CIOs say usability and convenience drive behavior patterns. If data security is it too hard, they say alternative approaches will emerge. It is important to make sure data owners are part of the solution from the beginning. For some CIOs, the move to the cloud represents an opportunity to make things better. They see it as well as an opportunity to more fully use security functions and encryption that are increasingly built in. They see it as well as an opportunity to create better end-to-end security by design.
At the same time, it is important to have transparent process. Many organizations discover data protection issues and don’t report them. One CIOs said in exasperation that at every security review they have done recently, they have uncovered breaches that were silently fixed by IT without business leadership even knowing.

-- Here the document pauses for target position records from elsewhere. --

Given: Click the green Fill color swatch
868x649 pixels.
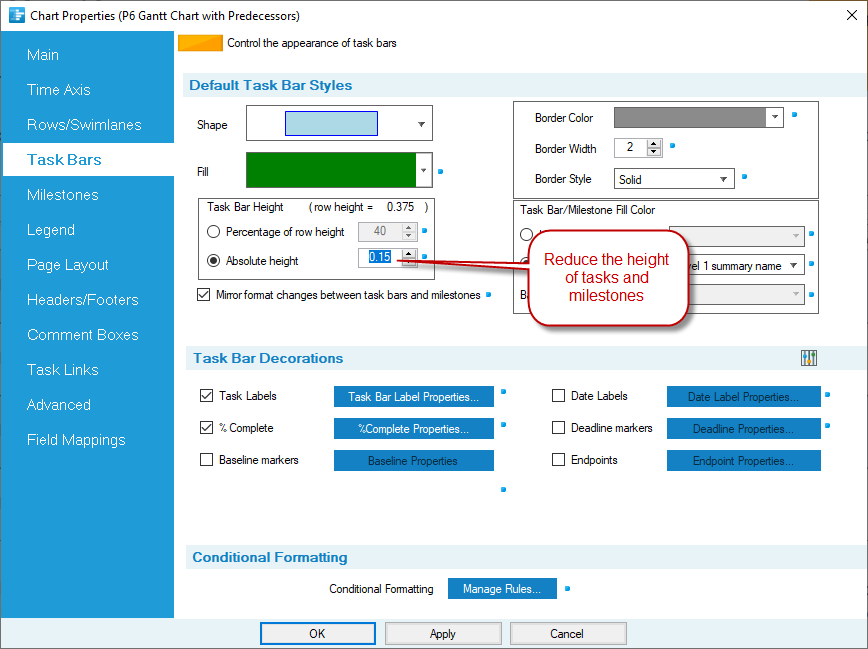Looking at the screenshot, I should pos(331,171).
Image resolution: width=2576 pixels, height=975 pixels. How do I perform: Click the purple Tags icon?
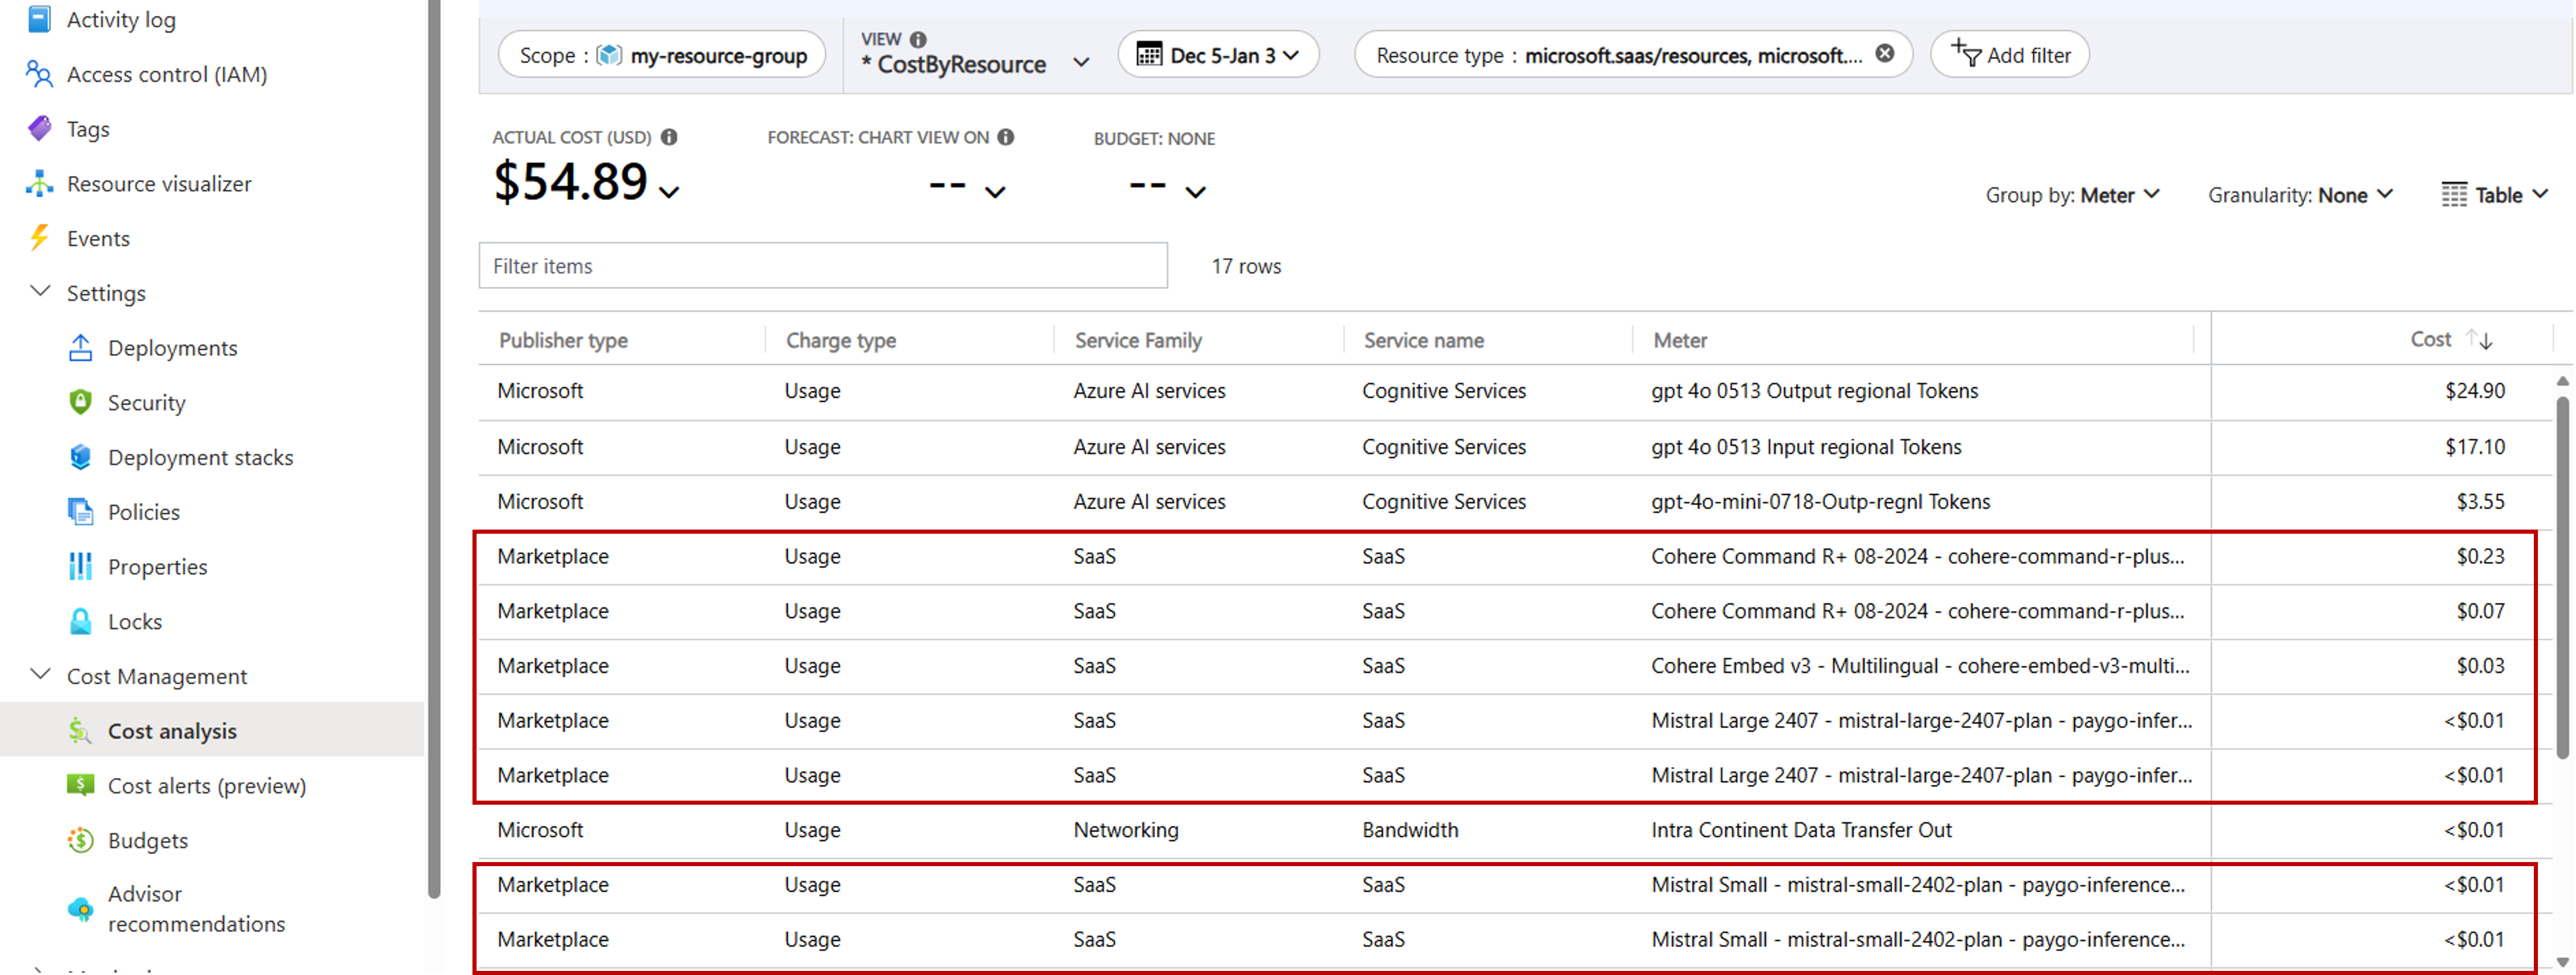[x=39, y=129]
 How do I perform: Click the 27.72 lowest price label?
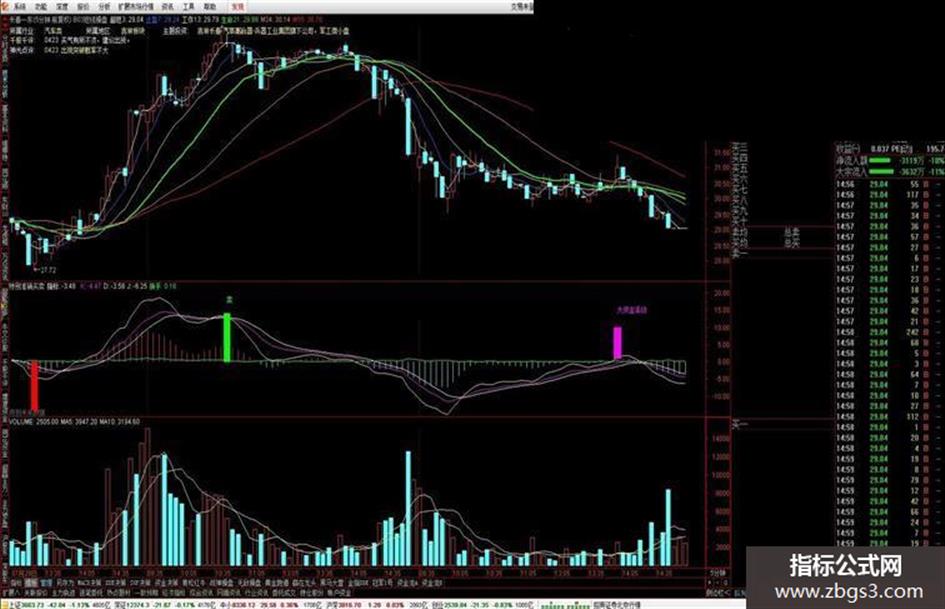point(48,270)
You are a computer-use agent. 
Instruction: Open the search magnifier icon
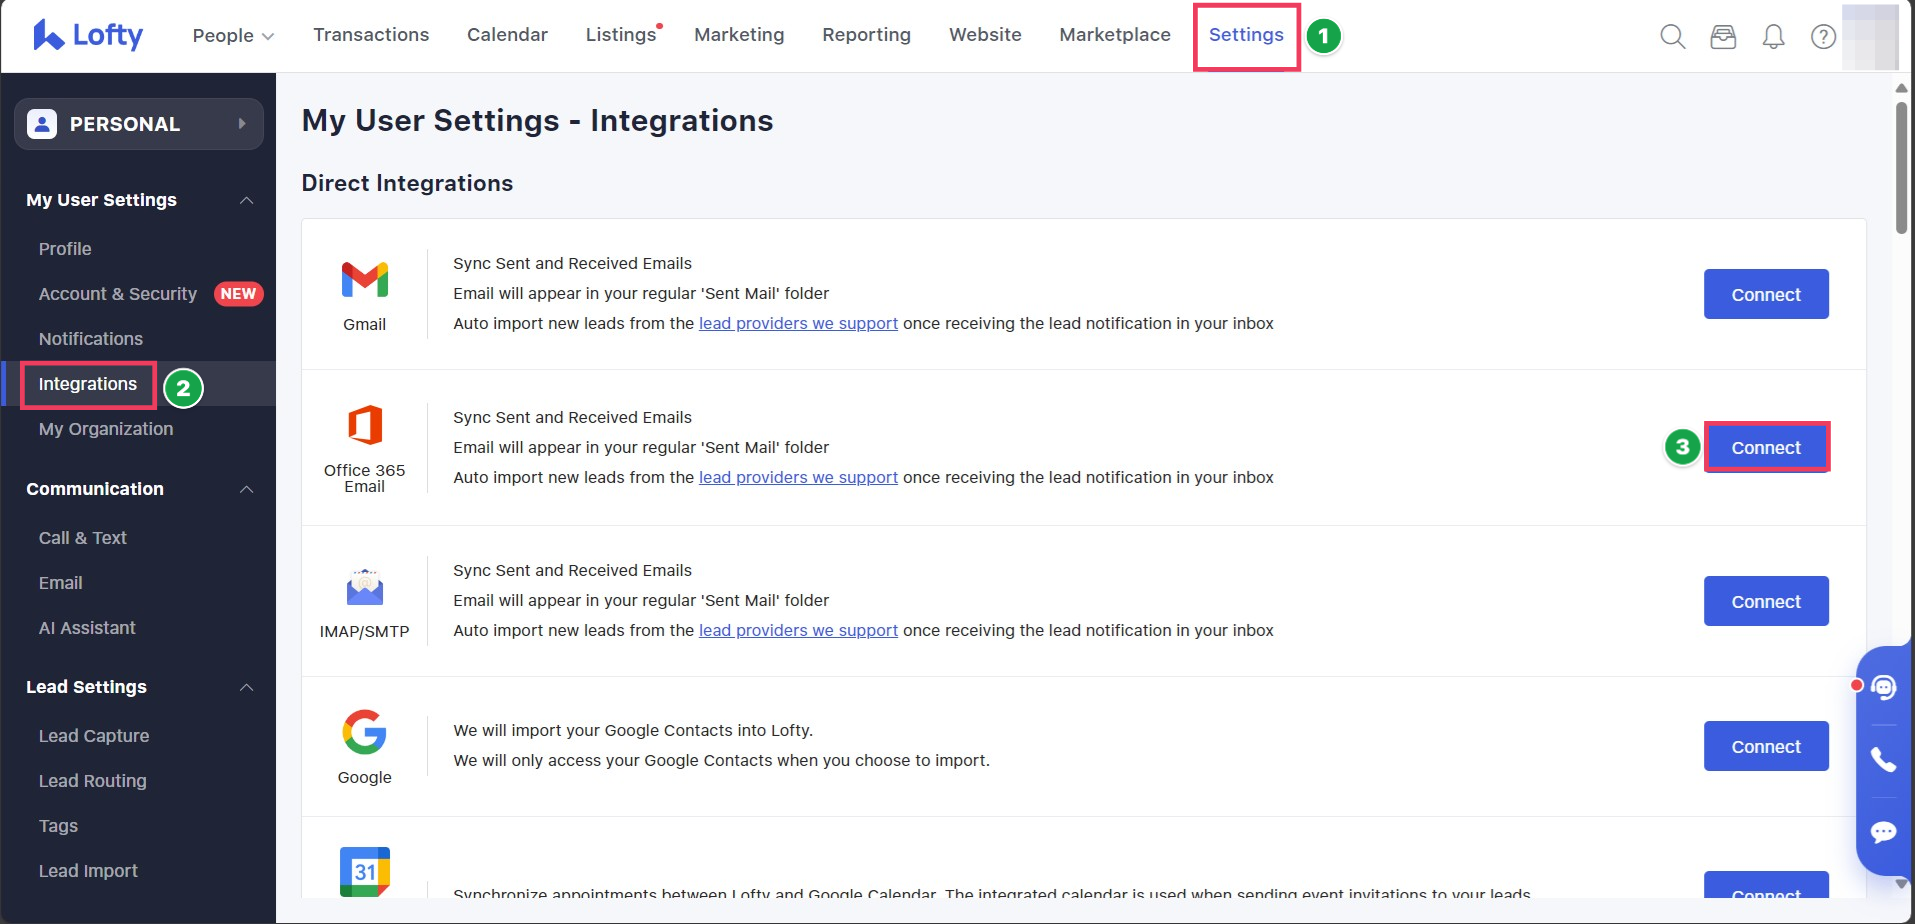(x=1672, y=37)
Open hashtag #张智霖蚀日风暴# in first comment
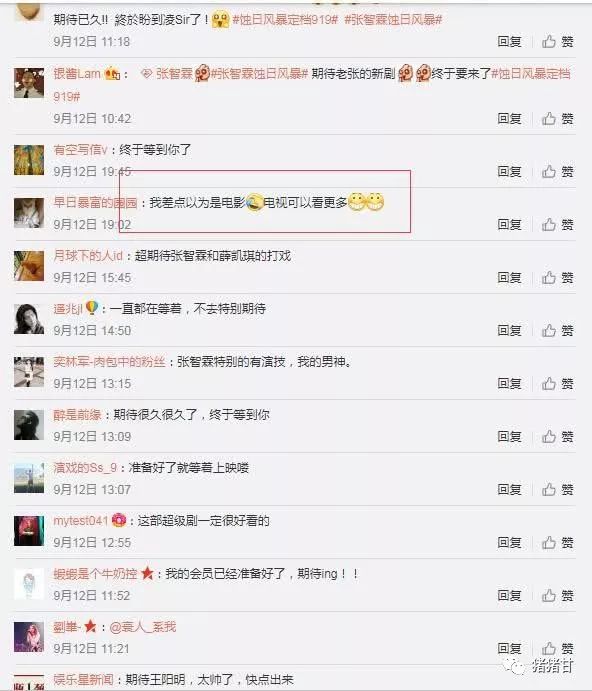Viewport: 592px width, 691px height. 393,19
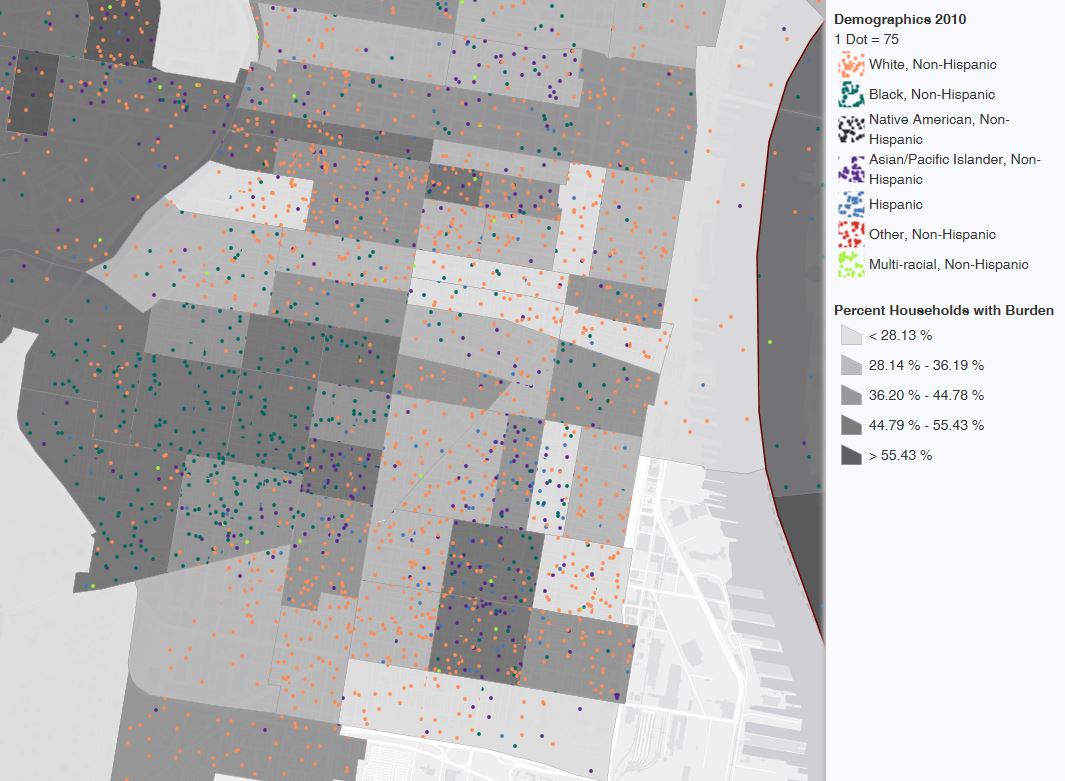Click the darkest '> 55.43 %' swatch
This screenshot has width=1065, height=781.
pos(850,455)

How about privacy, how can CIOs ensure that its protection and engineered into data?
CIOs say that as part of data governance, you often need to design around the systems and applications that use the data. You need policy and good awareness and training to have a fighting chance. One CIO said here if only we had decent privacy laws in the US.
CIOs insist privacy should be designed into the application experience. While it is semantics, GDPR is independent from the data itself and more related to its use, storage, and availability. For this reason, privacy is in the approach, process, and technology, not in the data itself. CIOs suggest that it is important that applications have a security model. One CIO said that they appreciate the intent and concepts of GDPR but implementing them has been a challenge. It has demanded solution design for any new capability to make it manageable.
CIOs believe that it is important to start with a philosophy that if they don’t need it, don’t collect it and always provide a way for users to see and delete their own data. Clearly, privacy is a much more manageable thing if you don’t have bunches of data laying around. At the same time, CIOs say it is important to do a good job at role-based design in applications design. You need increasingly to have internal trusted roles moving out to partners and then to consumers or outside. The hard part is making sure your partner privacy integrates with your own policies. This can involve contractually managing with partners and audit.
At the same time, you shouldn’t be sloppy by allowing all the keys to be held by the DBA. Hackers have gotten smart and started doing social engineering aimed at these folks. We need to change the mindset that data protection and privacy are baked in by using a security framework by default. In summary, don’t collect/save it if you don’t need it. And share the knowledge of ‘the why’ it is collected openly and persistently.
CIOs had a lot of items on their lists. Here were the top 10:
- Employee education and training
- Inventory and audit of your data, an understanding how it can be accessed, and an evaluation of the risk
- Executive sponsorship, championship, and ownership
- Great internal communications
- An assessment of what’s working well including governance, policies, and team member skills
- A governance chair who is responsible for incorporating and applying on-going changes and risks
- A focus on privacy out of the gate
- Great tools for aggregating risks to narrow focus of response and spend
- Great tools for protecting data (data encryption, network pattern analysis, device protection, threat detection, malware removal at the network edge, endpoint protection w. DLP, and multi-factor login for everything)
- Secure coding training for your staff plus a Zero Trust posture
CIOs are clear headed about the need to protect data through good people, process and technology. They realize that they cannot do this on their own. It reguires a village including business leaders and all employees. Armed with this and good policies and governance, IT organizations can help their businesses do better at protecting data in an increasing insecure world.